Magdalena había adornado y floreado la iglesia para un casamiento, tarea que le había sido confiada a causa de la ausencia de las Hermanas, cometido que se hubiese debido cumplir la vispera, si el abate L’Horset hubiese tenido tiempo para indicarle dónde se encontraban las macetas de flores y objetos necesarios para el adorno de la iglesia.

 

 

OCTAVA APARICIÓN

 

Martes 12 de Junio de 1973 a las 19 h.

en la capilla de la escuela San José

 

Magdalena acaba de rezar el rosario con las Hermanas y el sacerdote. Ella siente un viento rozarle la cara, cree que es una corriente de aire, pero, inquieta, pregunta al sacerdote si él tambien ha sentido ese viento. Después de su respuesta negativa, la luz aparece en el lugar del tabernáculo « radiante de hermosura ».

 

Se muestra Jesús, las manos tendidas hacia ella como para acogerla, y dice :

 

«Tenga la bondad de aproximarse hasta aquí »

 

Magdalena se acerca a El

 

« Diga esto en alta voz »

 

Dictando palabra por palabra, lentamente

 

« Yo soy el Primero y el Ultimo y el Viviente, y Todo cuanto os ha sido dado : Yo soy el Amor, la Paz, la Alegría, la Resurrección y la Vida. Bese a las personas aquí presentes por amor y por caridad por el prójimo. »

 

Tenga la bondad de repetir esto :

 

« Attendite, quod in aure auditis, praedicate super tecta. Per te, Magdalena, civitas Dozulae decorabitur per Sanctam Crucem et aedificat Sanctuarium Domino in monte ejus. Terribilis est locus iste.

 

Traducción del latín : Poned atención : en lo que oís por el oido, proclamadlo por encima de los tejados. Por tí, Magdalena, la ciudad de Dozulé será adornada con la Santa Cruz, y ella edificará un Santuario al Señor sobre su Monte. ¡ Es un lugar terrible !

 

Bese la tierra tres veces por penitencia por la Iniquidad. »

 

Jesús estaba muy triste... Miró mucho tiempo las tres personas presentes y dijo :

 

« Diga en alta voz a las personas que recen el rosario con usted » las dos Hermanas y el sacerdote :

 

« Apresúrense de anunciar al mundo lo que han visto y oído, en Mi Nombre. Den la orden al Obispado de anunciar Mi Ley, a fin de hacer levantar la Cruz Gloriosa y el Santuano de la Reconciliación, en el lugar preciso donde Magdalena la ha visto seis veces, y vayan allí todos en procesión. »

 

Luego Jesús ha levantado los brazos, las manos vueltas hacia Magdalena.
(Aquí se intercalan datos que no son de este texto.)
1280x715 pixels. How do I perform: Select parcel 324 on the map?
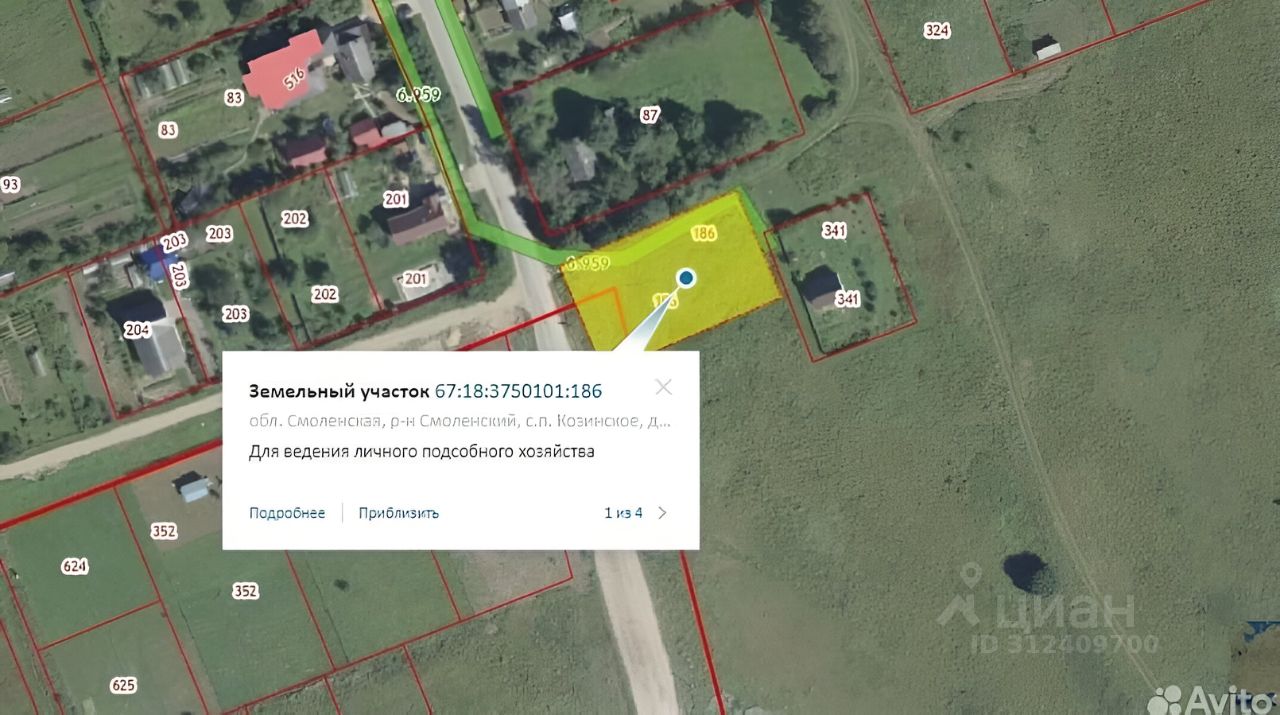click(937, 31)
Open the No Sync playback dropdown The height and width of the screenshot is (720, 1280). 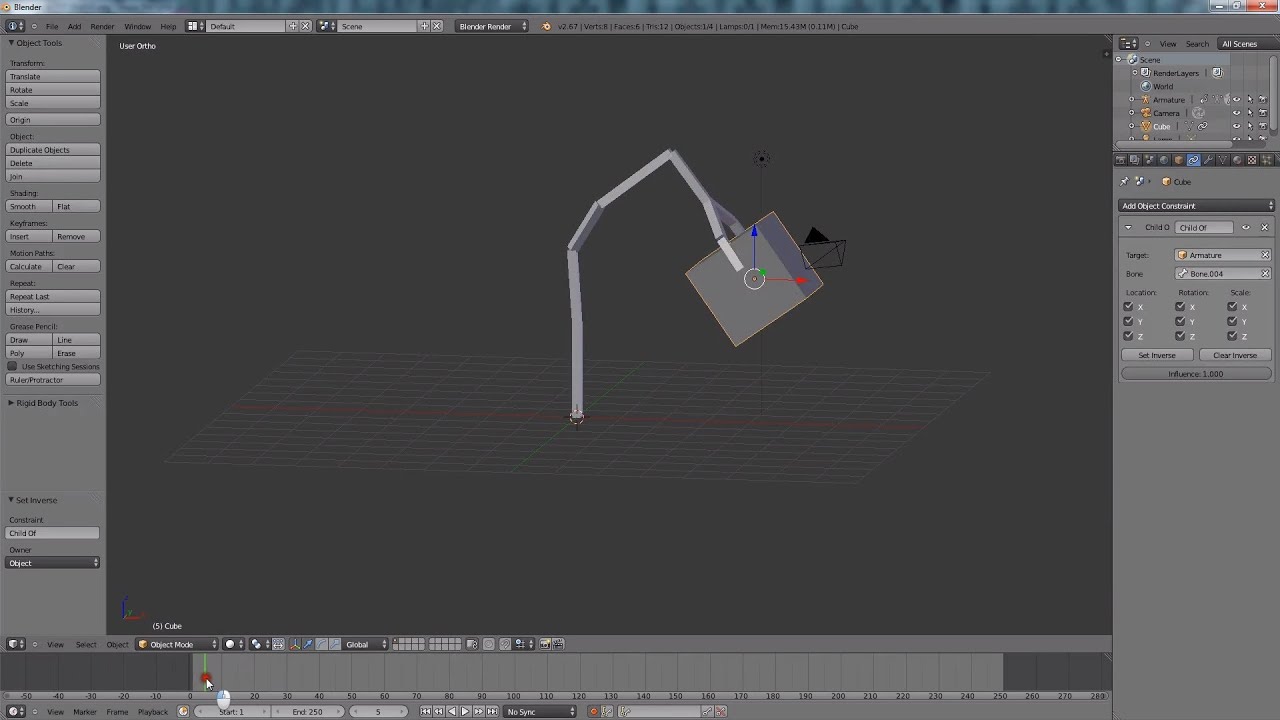(x=538, y=711)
Su mirada estaba lejana. El Dijo :

 

« Cuando esta Cruz esté levantada de la tierra, Vo lo atraeré todo a Mí. »

 

Luego, Jesús ha vuelto a poner Sus brazos y Sus manos como par acogerla y le dijo :

 

« Tenga la bondad de venir aquí cada primer viernes del mes. Le visitaré hasta el levantamiento de la Cruz Gloriosa. »

 

Magdalena Le admira un instante, luego, elevándose un poco, desaparece.

 

 

NOVENA APARICIÓN

 

Viernes 6 de Julio de 1973 a las 19,05 h

 

En la capilla, Jesús aparece en el lugar del tabernáculo, las manos tendidas hacia Magdalena en ademán de acogerla. El le sonríe largamente con una sonrisa muy suave y una mirada de maravillosa bondad. El levanta la mano derecha hacia ella, pone la otra sobre su pecho y le dice :

 

« Tenga la bondad de repetir esto :

 

« Misit Dominus Manum Suam et dixit mihi. Spiritus Domini docebit vos quaecumque dixero vobis. »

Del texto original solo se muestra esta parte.